Er nickte ihr zu. »Du hast recht. Wir müssen reden.«

»Möchtest du gerne zu einem verspäteten Mittagessen zu mir kommen? Ich mache ein ziemlich gutes Pfannengemüse für eine alte Tante, die nicht mehr weiß, wo sie ihre Ohrringe gelassen hat.«

»Mit Vergnügen. Ich werde dir sagen, was ich weiß, aber es wird eine Weile dauern. Als ich heute morgen mit Bill geredet habe, habe ich ihm nur die Reader’s Digest-Version gegeben.«

»Aha«, sagte Lois. »Der Streit ging um Schach, ja?«

»Nun, vielleicht nicht«, sagte Ralph und betrachtete lächelnd seine Hände. »Vielleicht war er mehr wie der Streit, den du mit deinem Sohn und deiner Schwiegertochter gehabt hast. Und das Verrückteste habe ich ihm nicht mal erzählt.«

»Aber mir würdest du es erzählen?«

»Ja«, sagte er und stand auf. »Ich wette, du bist eine verdammt gute Köchin. Tatsächlich -« Er verstummt unvermittelt und hielt sich eine Hand an die Brust. Dann ließ er sich schwer auf die Bank zurücksinken und riß Augen und Mund auf.

»Ralph? Alles in Ordnung?«

Ihre erschrockene Stimme schien aus weiter Ferne zu kommen. Vor seinem geistigen Auge sah er wieder Kahlkopf Nr. 3 zwischen dem Buffy-Buffy und dem Mietshaus nebenan stehen. Kahlkopf Nr. 3 versuchte, Rosalie über die Straße zu locken, damit er ihre Ballonschnur durchschneiden konnte. Da war es ihm nicht gelungen, aber er hatte die Aufgabe erledigt, bevor (Ich wollte mit ihr spielen!) der Vormittag vorüber war.

Vielleicht ist die Tatsache, daß Bill McGovern nicht der Typ ist, der in seinen Hut beißen würde, nicht der einzige Grund, weshalb Lois nicht aufgefallen ist, was für einen Hut Kahlkopf Nr. 3 da getragen hat, Ralph, alter Freund. Vielleicht hat sie es nicht bemerkt, weil sie es nicht bemerken wollte. Vielleicht gibt es ein paar Teile, die zusammenpassen, und wenn du recht hast, dann sind die Folgen weitreichend. Das ist dir doch klar, oder nicht?

»Ralph? Was ist denn los?«

Er sah, wie der Gnom ein Stück aus dem Panama abbiß und ihn dann wieder auf den Kopf setzte. Hörte ihn sagen, daß er nun statt dessen mit Ralph spielen müßte.

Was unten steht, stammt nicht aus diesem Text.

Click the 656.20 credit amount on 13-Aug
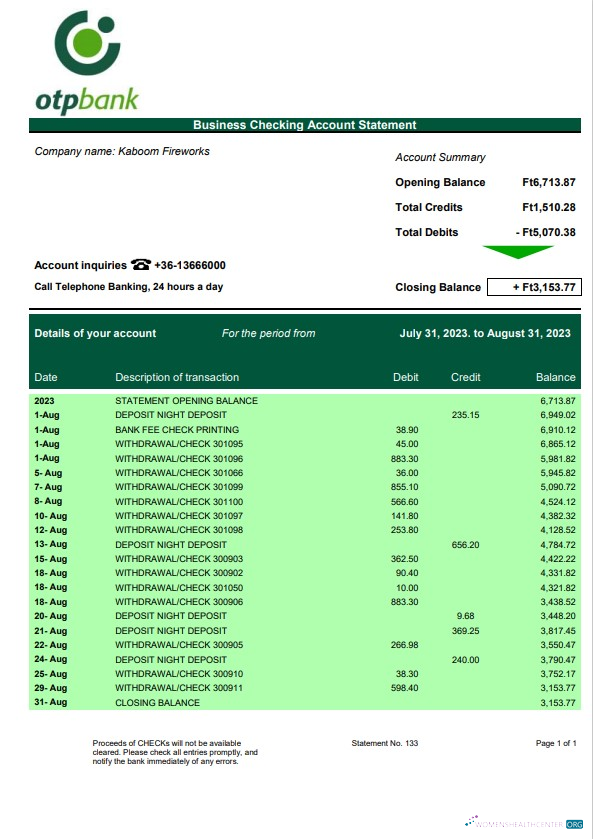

Aber nicht nur mit mir. Mit mir und meinen Freunden, hat er gesagt. Mit mir und meinen Arschlöchern von Freunden.

Und als er jetzt zurückdachte, sah er noch etwas. Er sah, wie die Sonne Funkensplitter aus den Ohrläppchen von Doc Nr. 3 schlug, als er - oder es - in die Krempe von McGoverns Hut gebissen hatte. Die Erinnerung war so deutlich, daß er sie nicht in Frage stellen konnte, ebensowenig wie die Bedeutung.

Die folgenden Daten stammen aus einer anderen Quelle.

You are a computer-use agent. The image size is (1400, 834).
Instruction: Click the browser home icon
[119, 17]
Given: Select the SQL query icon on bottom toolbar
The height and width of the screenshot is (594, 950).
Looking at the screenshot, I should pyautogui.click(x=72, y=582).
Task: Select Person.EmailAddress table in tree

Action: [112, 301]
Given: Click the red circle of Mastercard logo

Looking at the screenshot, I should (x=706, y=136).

Die weitreichende Bedeutung.

Immer mit der Ruhe - du weißt nichts mit Sicherheit, und das Irrenhaus wartet direkt hinter dem Horizont, mein Freund. Ich glaube, das solltest du nicht vergessen, es möglicherweise als einen Anker benutzen. Es ist mir gleich, ob Lois das alles auch sieht oder nicht. Die anderen Männer in weißen Kitteln, nicht die kahlköpfigen halben Portionen, sondern die muskulösen Typen mit den Schmetterlingsnetzen und den Thorazinspritzen, können jederzeit auftauchen. Jederzeit.